The student’s admission application must provide evidence that:
- The student’s overall GPA is at least 2.5 at the time of application for admission. (The GPA calculation for purposes of admission will include all MSUM courses and all courses accepted by MSUM in transfer).
- The student has either completed 60 semester credits or is currently enrolled in the 60th credit.
- The student has completed (or is currently enrolled in) the following MSUM related requirements or equivalent courses accepted by MSUM in transfer:
- Accounting 230 & Accounting 231
- Communication 100
- Computer Science 104
- Economics 202 & Economics 204
- English 101
- Mathematics 227 or 229 & Mathematics 234
- Psychology 113 or Sociology 110
- The student has agreed to the Paseka School of Business Integrity Oath Acknowledgement.
To review your completed courses and GPA, please access your Degree Audit.
As a student who has met the requirements for Admission to the Paseka School of Business, I believe in fostering an academic environment where competition is fair, integrity is promoted, and academic dishonesty is punished.

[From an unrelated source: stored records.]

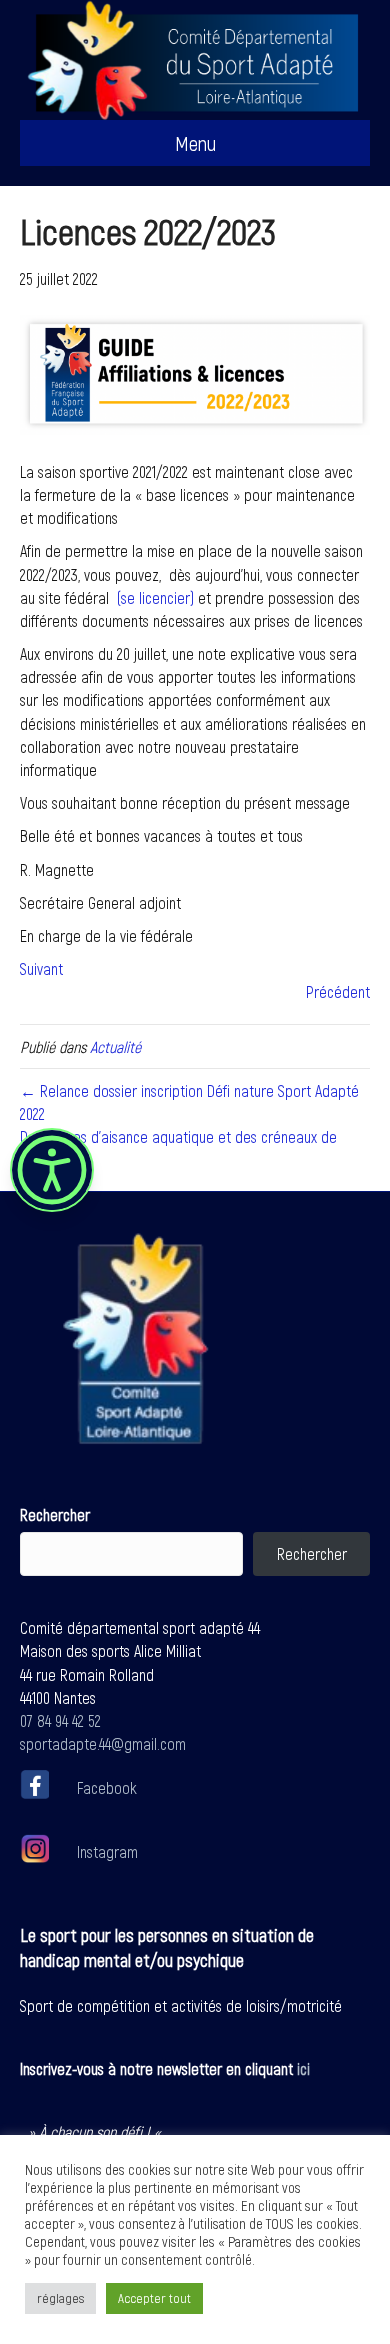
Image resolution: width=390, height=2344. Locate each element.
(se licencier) (155, 597)
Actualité (115, 1046)
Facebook (107, 1787)
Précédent (338, 991)
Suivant (41, 968)
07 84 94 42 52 (60, 1720)
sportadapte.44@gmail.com (103, 1743)
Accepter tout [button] (154, 2298)
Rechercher (55, 1514)
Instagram (105, 1851)
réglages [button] (60, 2298)
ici (303, 2068)
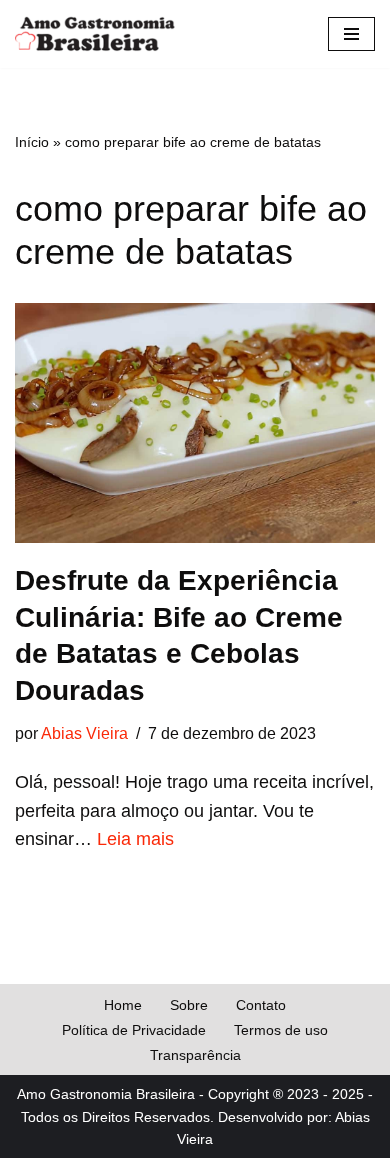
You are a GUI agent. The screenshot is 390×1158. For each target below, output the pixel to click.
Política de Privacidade (134, 1030)
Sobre (189, 1005)
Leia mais (135, 839)
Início (32, 142)
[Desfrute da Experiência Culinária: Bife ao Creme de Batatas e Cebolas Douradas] (195, 423)
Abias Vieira (84, 733)
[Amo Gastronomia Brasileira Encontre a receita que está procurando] (95, 34)
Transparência (195, 1055)
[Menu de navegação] (351, 34)
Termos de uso (281, 1030)
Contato (261, 1005)
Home (123, 1005)
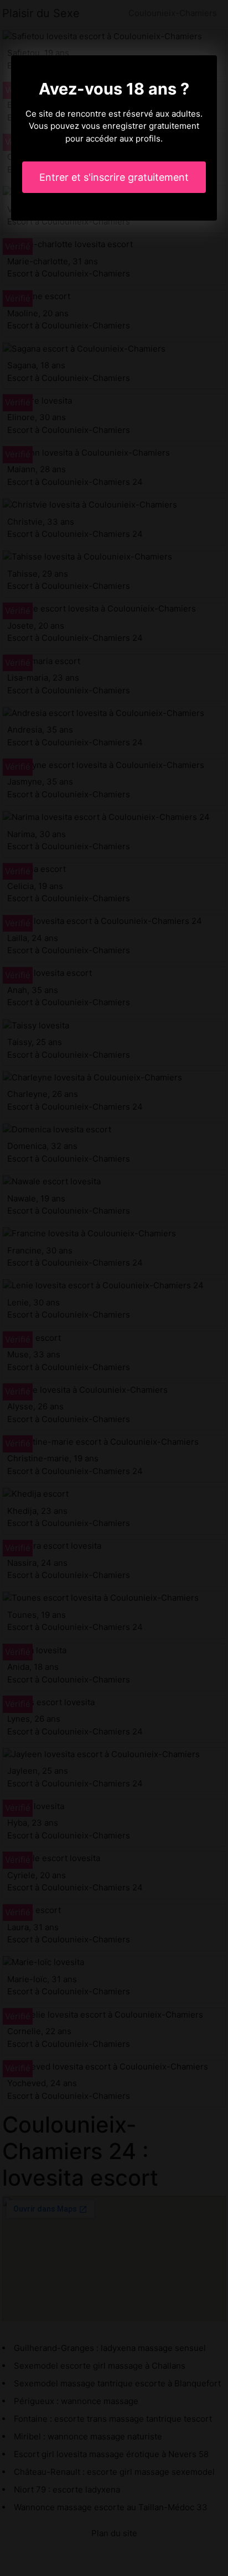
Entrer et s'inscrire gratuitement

As a member of the Minnesota State University Moorhead academic community, I voluntarily pledge my support for knowing and abiding by Minnesota State University Moorhead’s Student Policies, found in the Student Handbook and reproduced below, that exemplify ethical behavior in the academic setting.
The University expects all students to represent themselves in an honest fashion. In academic work, students are expected to present original ideas and give credit for the ideas of others. The value of a college degree depends on the integrity of work completed by the student. When an instructor has convincing evidence of cheating or plagiarism, a failing grade may be assigned for the course in which the student cheated. When a failing grade is assigned for this reason, the instructor shall report the offense, the evidence, and their action to the Provost and Senior Vice President for Academic Affairs. If the instructor (or any other person) feels the seriousness of the offense warrants additional action, the incident may be reported to the Office of Student Conduct and Resolution.
Unethical behavior in the academic setting includes, but is not limited to, cheating, plagiarism and computer misuse, which are defined below:
The term "cheating" includes, but is not limited to:
- use of any unauthorized assistance in taking quizzes, tests, or examinations in the classroom or online learning environment; or
- use of sources beyond those authorized by the instructor in writing papers, preparing reports, solving problems, or carrying out other assignments; or
- acquisition, without permission, of tests or other academic material belonging to a member of MSUM faculty or staff; or
- engaging in any behavior specifically prohibited by a faculty member in the course syllabus or class discussion.
The term "plagiarism" includes, but is not limited to:
- the use, by paraphrase or direct quotation, of the published or unpublished work of another person without full and clear acknowledgment; or
- the unacknowledged use of materials prepared by another person or agency engaged in the selling of term papers or other academic materials or misrepresentation of student work in an online environment (i.e. submitting work prepared by someone else).
- unauthorized entry into a file, to use, read or change the contents or for any other purpose; or
- unauthorized transfer of a file; or
- unauthorized use of another individual's identification and password; or
- use of computing facilities to interfere with the work of another student, faculty member or University official; or
- use of computing facilities to send obscene or abusive messages; or
- use of computer facilities to interfere with normal operation of the University computing system; or
- theft or damage to computer equipment, software, electronic mail or computer process.